Monday, September 09, 2013

The Loyal Servant

"Hentschel ran the lights, air and water and I did the telephones -- there was nobody else. When someone would come downstairs we couldn't even offer them a place to sit. It was far too small -- little cells of 10 or 12 square metres. It was no bunker to live in. It was an air-raid bunker.
"As they took Hitler out ... they walked by me about three or four metres away, I saw his shoes sticking outside the sack."
SS Staff Sergeant Rochus Misch

In this March 2005 file photo, Rochus Misch points to a picture of Adolf Hitler he had taken in the early 1940s in Germany.
In this March 2005 file photo, Rochus Misch points to a picture of Adolf Hitler he had taken in the early 1940s in Germany. / AP Photo/File

He was a survivor, was Rochus Misch. And nothing whatever to regret in his past. He did his loyal duty to a man who deserved it. No ordinary man this, but certainly not the monster that history portrays him as. The world has it on the authority of the memory of one who knew him well. SS Staff Sergeant Rochus Misch was Adolf Hitler's bodyguard, a man upon whose dedication to his duty the Fuhrer could depend, and proud of it.

What German brutality? He saw no evidence of it. "That was never a topic. Never." No guilt, because there was nothing to be guilty of. The proverbial monkey who saw no evil, heard no evil, spoke no evil. Although surely it must have been evil to declare the intention of a Final Solution to authorize and demand that a protocol, a blueprint, a firm plan be devised to annihilate European Jewry. And to toss in homosexuals, political dissidents, Roma.
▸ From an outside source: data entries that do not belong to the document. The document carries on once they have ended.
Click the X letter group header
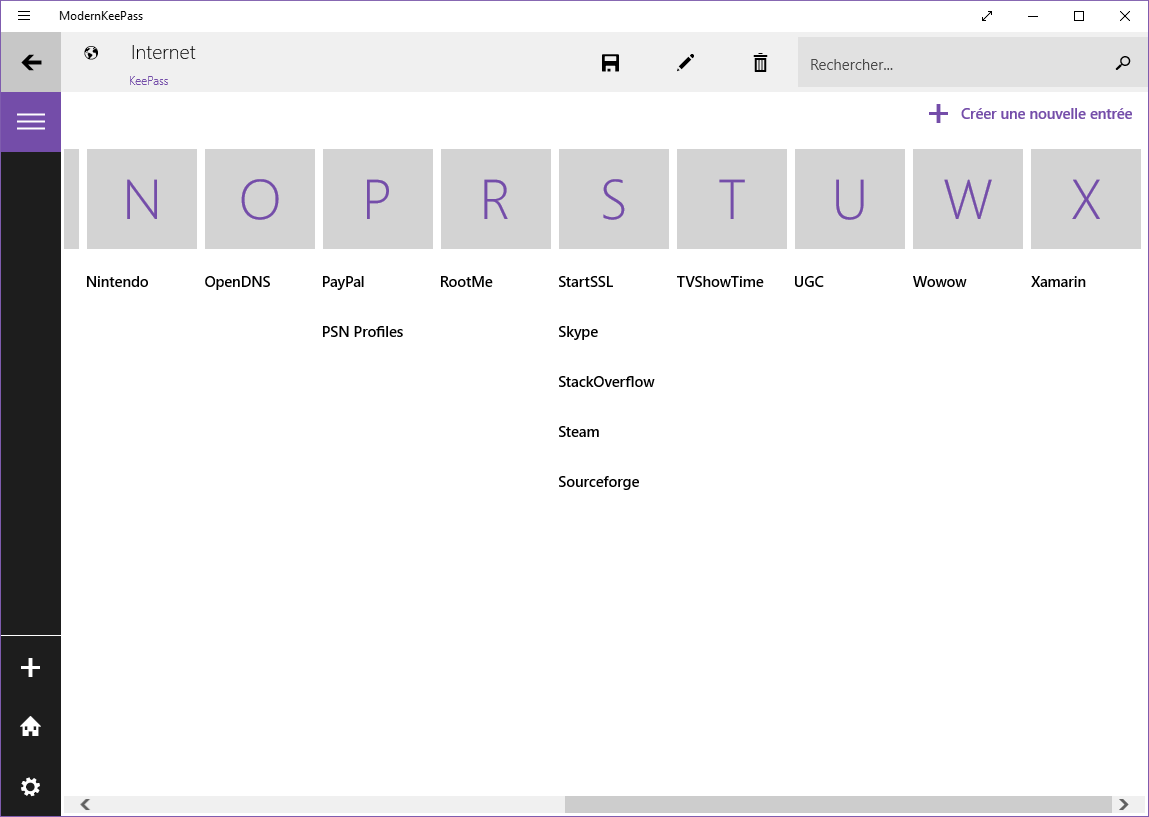 (x=1086, y=199)
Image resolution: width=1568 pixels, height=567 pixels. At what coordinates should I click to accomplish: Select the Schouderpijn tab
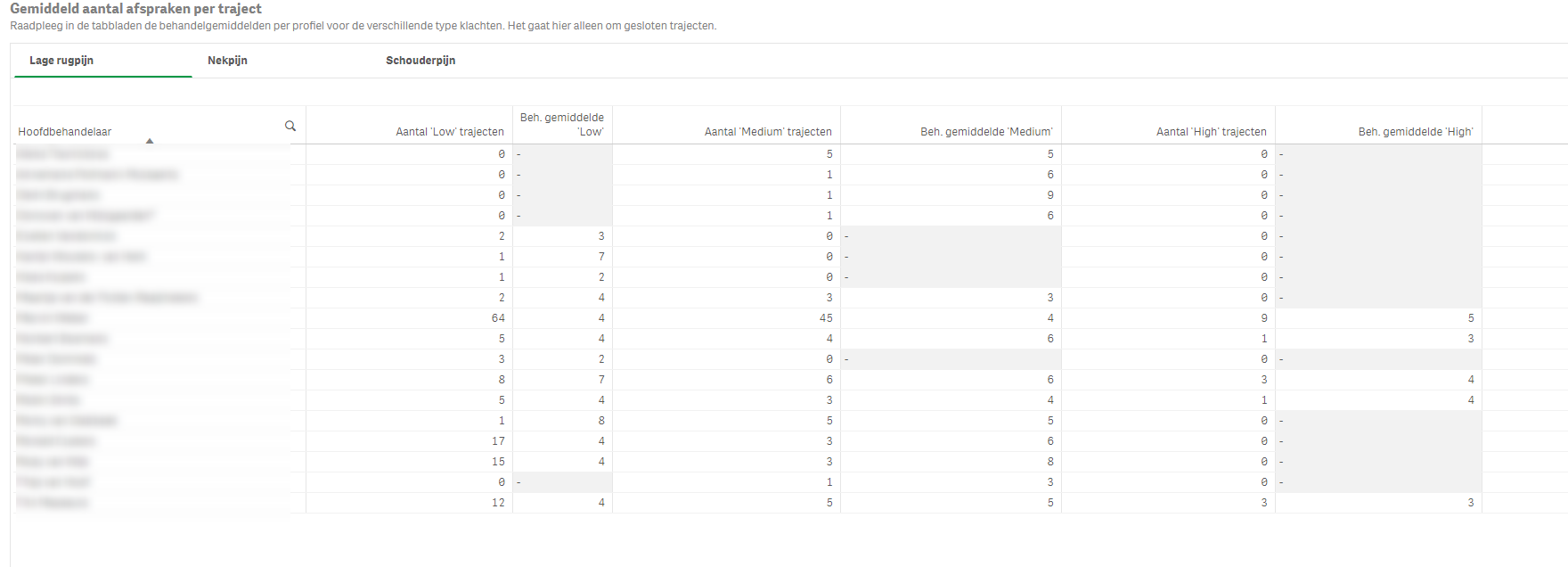coord(421,61)
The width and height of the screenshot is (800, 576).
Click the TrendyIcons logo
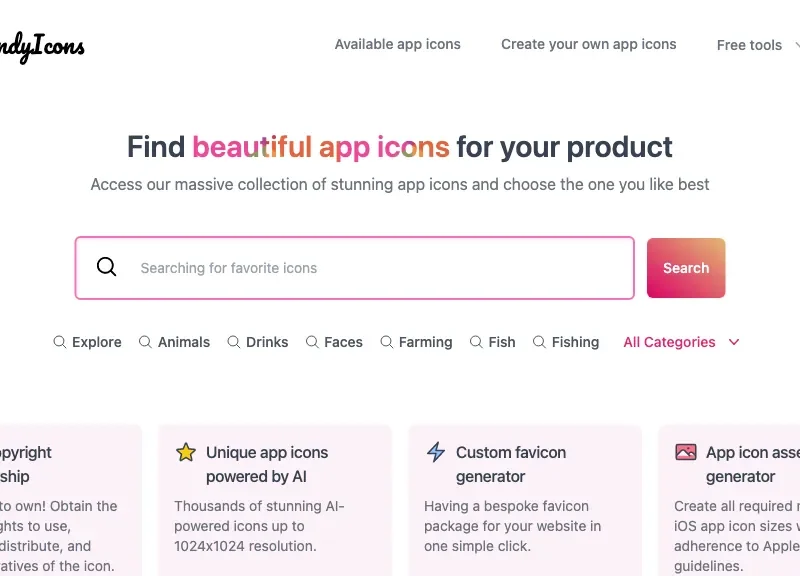point(42,45)
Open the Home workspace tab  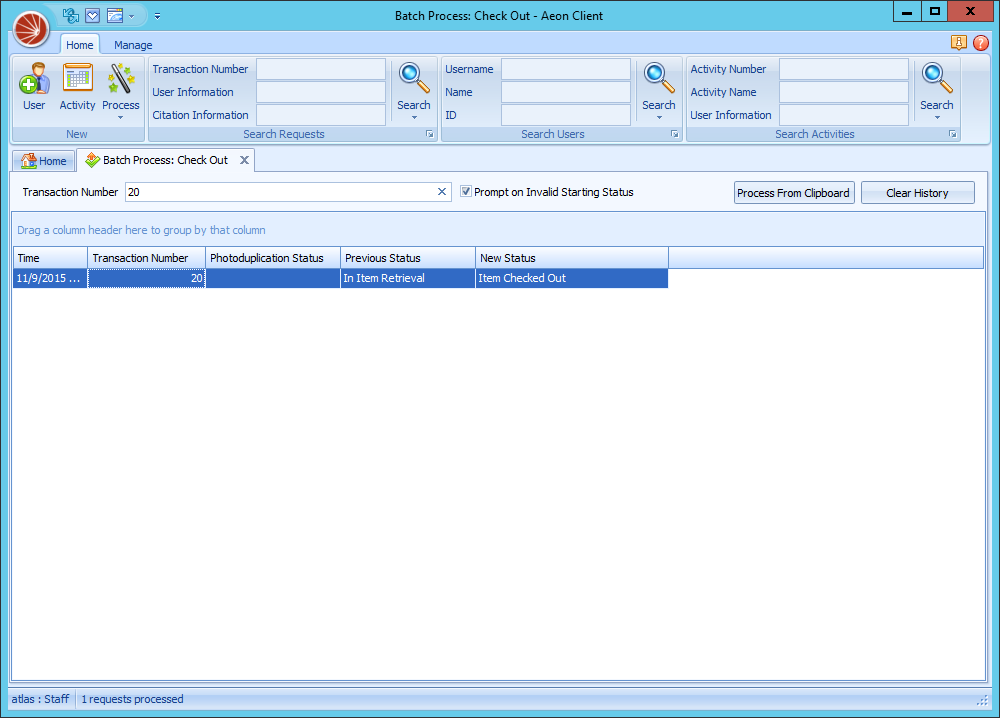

It was a different "reality", he wrote. And he never asked questions during his "regular day at work". When he signed up to become a member of the Leibstandarte SS Adolf Hitler, "It was anti-communist, against Stalin -- to protect Europe. I signed up in the war against Bolshevism, not for Adolf Hitler". And then was rewarded by the assignment to be one of two SS men to serve as general assistants and bodyguards.

"He was a wonderful boss. I lived with him for five years. We were the closest people who worked with him... we were always there. Hitler was never without us, day and night", he boasted. Even to living underground with the man in the Fuehrerbunker with its heavily reinforced concrete ceilings and walls. A rare privilege. A witness to history and a willing servant to a man who made history.
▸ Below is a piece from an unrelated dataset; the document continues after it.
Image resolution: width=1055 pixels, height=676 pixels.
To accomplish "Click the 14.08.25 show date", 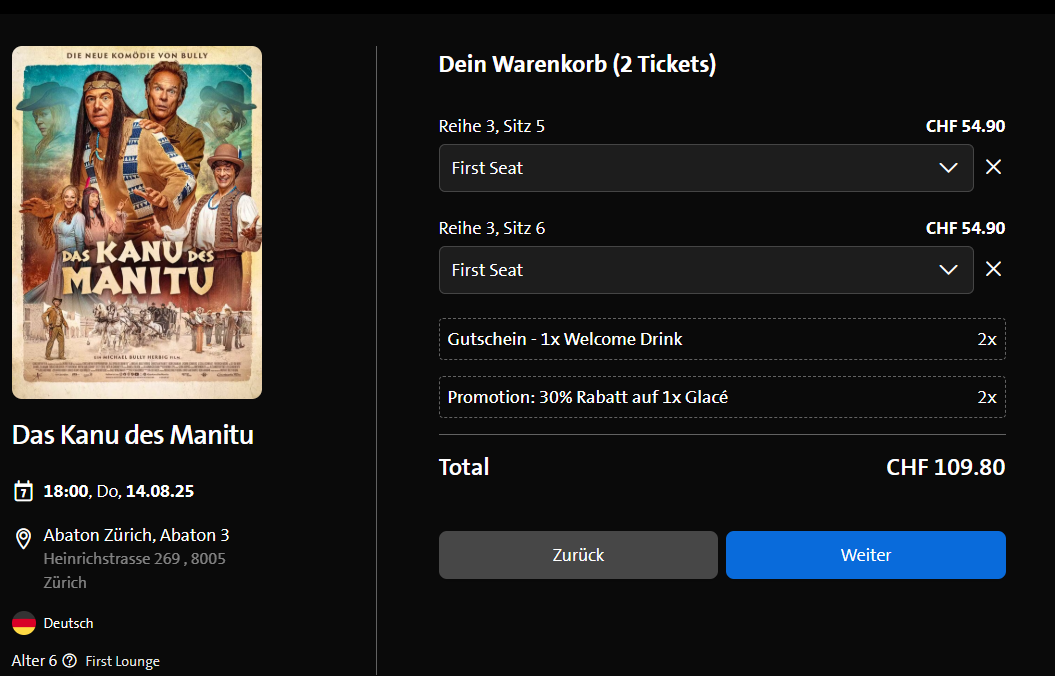I will point(159,491).
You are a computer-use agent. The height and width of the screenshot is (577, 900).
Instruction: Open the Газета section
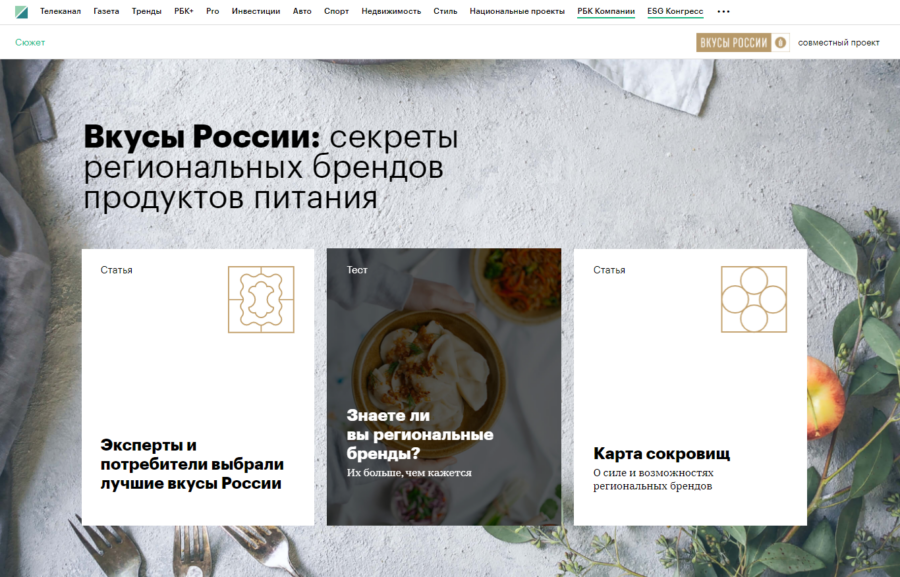106,12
Of course the poor man suffered, too. Becoming a prisoner of the Soviets. Who put in him a prisoner of war camp for nine years. Now isn't that just too peculiar? Adolf Hitler's very personal bodyguard, one of a pair including Johannes Hentschel, a man whom Fortune smiled upon, survived his Soviet-era incarceration. In itself an achievement of survival.

Considering, in contrast, that a noble character like Raoul Wallenberg, ostensibly suspected of being a spy, was arrested by the Soviet military and placed in prison for an extended period of time. Raoul Wallenberg, who affirmed the sanctity of human life. Who could have been complacent behind the dignity of his diplomatic status, and simply not bothered to notice the horrible atrocities being committed.
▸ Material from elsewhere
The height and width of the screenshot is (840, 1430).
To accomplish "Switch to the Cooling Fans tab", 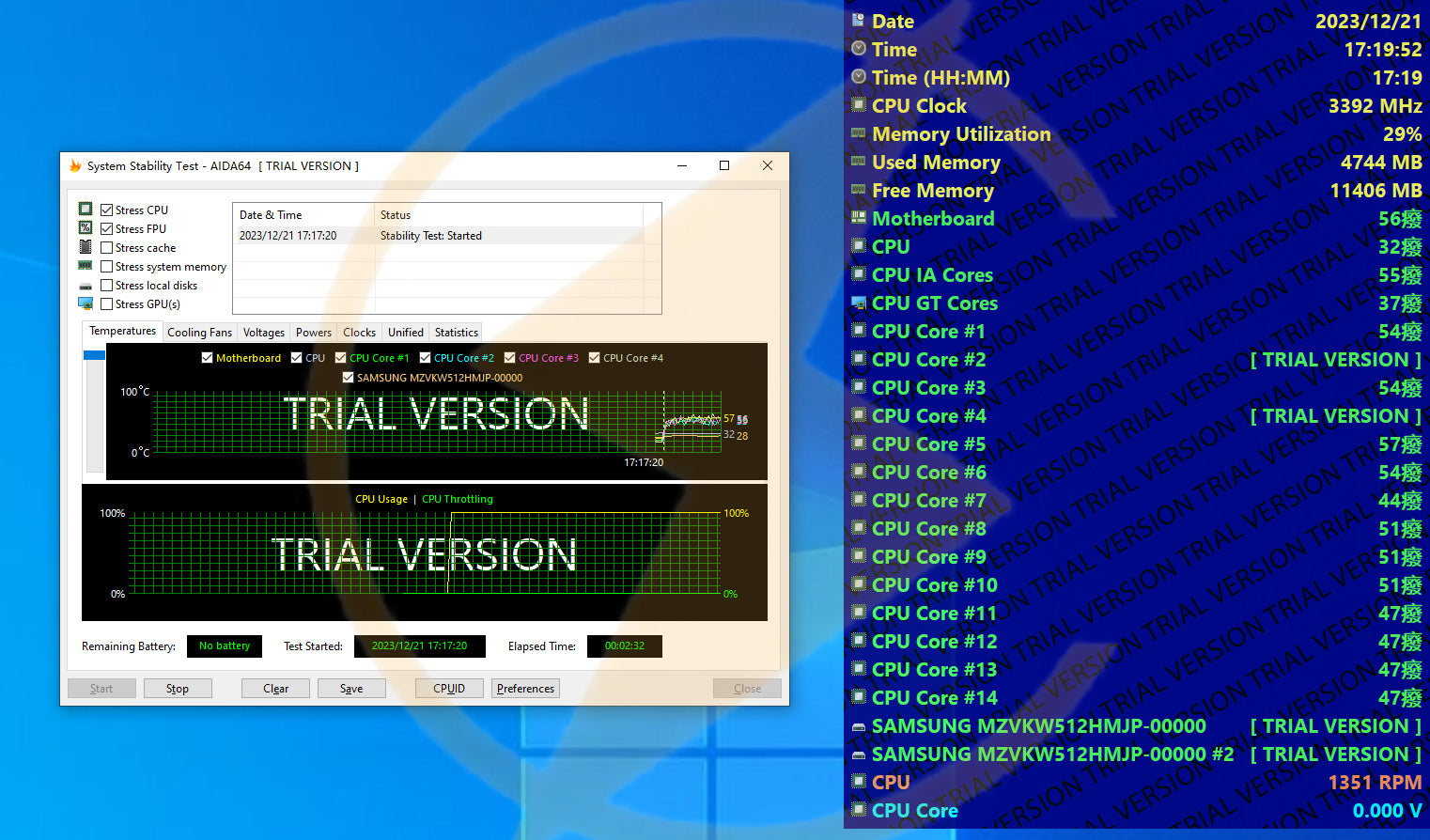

Unlike SS Staff Sergeant Rochus Misch who was proud of performing his duties to perfection, in looking to the affairs and well-being of the world's most notorious butcher who reigned over the meticulous performance of the administration of last rites for an entire ethnic and religious group of people who had throughout their existence, advanced science, medicine, art, jurisprudence to an extent no other such group had ever managed.

SS Staff Sergeant Rochus Misch took care never to enquire, never to become involved, never to rock the boat, never to become aware, never to express the merest hint of compassion or humanity. He chose to admire and defend he most obnoxiously viciously murderous oppressor in modern history. And that he lived to a ripe old age of 96, while a selfless humanitarian like Raoul Wallenberg perished in a Russian prison is quite simply intolerable.